Le piège de la dette d’EA : Le rachat d’EA à 55 milliards est un « LBO » (Leveraged Buyout). Concrètement, 20 milliards de dollars de dettes ont été mis sur le dos d’EA pour financer son propre rachat. La pression pour générer du cash va être immense. La conséquence probable ? Moins de risques créatifs, plus de franchises annualisées et une monétisation encore plus agressive. La priorité n’est plus de faire de bons jeux, mais de rembourser la dette.

Pokémon Go, outil de surveillance ? L’acquisition de Niantic est peut-être la plus inquiétante. Pokémon Go collecte des données géospatiales précises en temps réel, des schémas de déplacement, et utilise les caméras de millions de joueurs. Voir ces données entre les mains d’un État ayant un historique de surveillance numérique agressif pose de sérieuses questions de sécurité et de vie privée.

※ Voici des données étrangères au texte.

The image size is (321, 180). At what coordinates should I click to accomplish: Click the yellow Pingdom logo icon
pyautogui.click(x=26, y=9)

Le choc des cultures : Comment concilier la propriété d’un jeu comme The Sims, connu pour son inclusivité, avec un pays aux lois sociales strictes ? Le grand écart semble intenable.

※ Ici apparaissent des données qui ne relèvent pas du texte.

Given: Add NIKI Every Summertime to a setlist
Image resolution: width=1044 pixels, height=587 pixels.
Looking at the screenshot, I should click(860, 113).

L'investissement massif de l'Arabie Saoudite dans le gaming est-il selon vous...

Une partie à haut risque

L’Arabie Saoudite s’est achetée une place de choix à la table des géants. C’est l’une des manœuvres géopolitiques les plus audacieuses du 21e siècle. Reste à savoir si la manette parviendra à faire oublier les zones d’ombre du royaume, ou si l’industrie créative paiera le prix fort de ce pari fou.

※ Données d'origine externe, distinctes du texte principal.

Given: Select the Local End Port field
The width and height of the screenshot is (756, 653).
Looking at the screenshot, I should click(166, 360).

FAQ : Comprendre l’offensive saoudienne sur le jeu vidéo

Quels sont les principaux investissements ?
L’Arabie saoudite a injecté des dizaines de milliards dans l’industrie :

  • Rachat d’Electronic Arts pour 55 milliards $.
  • Acquisition de Scopely (4,9 milliards $) et de la division jeux de Niantic (Pokémon Go).
  • Prise de contrôle de ESL et FaceIt (e-sport).
  • Participation de 8,5 % dans Nintendo.

Qui pilote cette stratégie ?
Le projet est mené par :

  • Le prince héritier Mohammed ben Salmane, passionné de jeux.
  • Le Fonds d’investissement public (PIF), bras financier du royaume.
  • Le Savvy Games Group (SGG), chargé de gérer les 38 milliards $ dédiés au secteur.

Pourquoi investir autant dans le jeu vidéo ?
Officiellement, cela s’inscrit dans le plan Vision 2030 :

  • Diversifier l’économie au-delà du pétrole.
  • Offrir des opportunités à une population jeune et connectée.

Qu’est-ce que le “Gamewashing” ?
C’est une stratégie d’image : utiliser le jeu vidéo pour améliorer la réputation du royaume, ternie par les violations des droits humains. Une version numérique du “sportswashing”.

Quels risques pour la créativité ?
Le rachat d’EA, financé par un lourd endettement, risque de :

  • Prioriser les profits sur la qualité.
  • Réduire la prise de risque artistique.
  • Accroître la monétisation (DLC, microtransactions).

Pourquoi Niantic (Pokémon Go) inquiète-t-elle ?
Ses jeux collectent des données géolocalisées sensibles. Leur transfert à une entreprise liée à un État connu pour sa surveillance numérique pose des problèmes de confidentialité mondiale.

Y a-t-il un risque culturel ?
Oui. Des franchises comme The Sims, prônant inclusion et liberté, appartiennent désormais à un pays aux normes sociales très restrictives, créant une tension entre les valeurs des jeux et celles de leurs propriétaires.

Quel est l’objectif final ?
L’Arabie saoudite veut contrôler toute la chaîne du divertissement vidéoludique — du développement à l’e-sport — pour renforcer son influence mondiale et remodeler son image via le “soft power” du jeu vidéo.

En résumé
Riyad n’achète pas seulement des studios, mais une part de la culture mondiale. Reste à savoir si l’industrie du jeu gardera son indépendance face à cette offensive géopolitique sans précédent.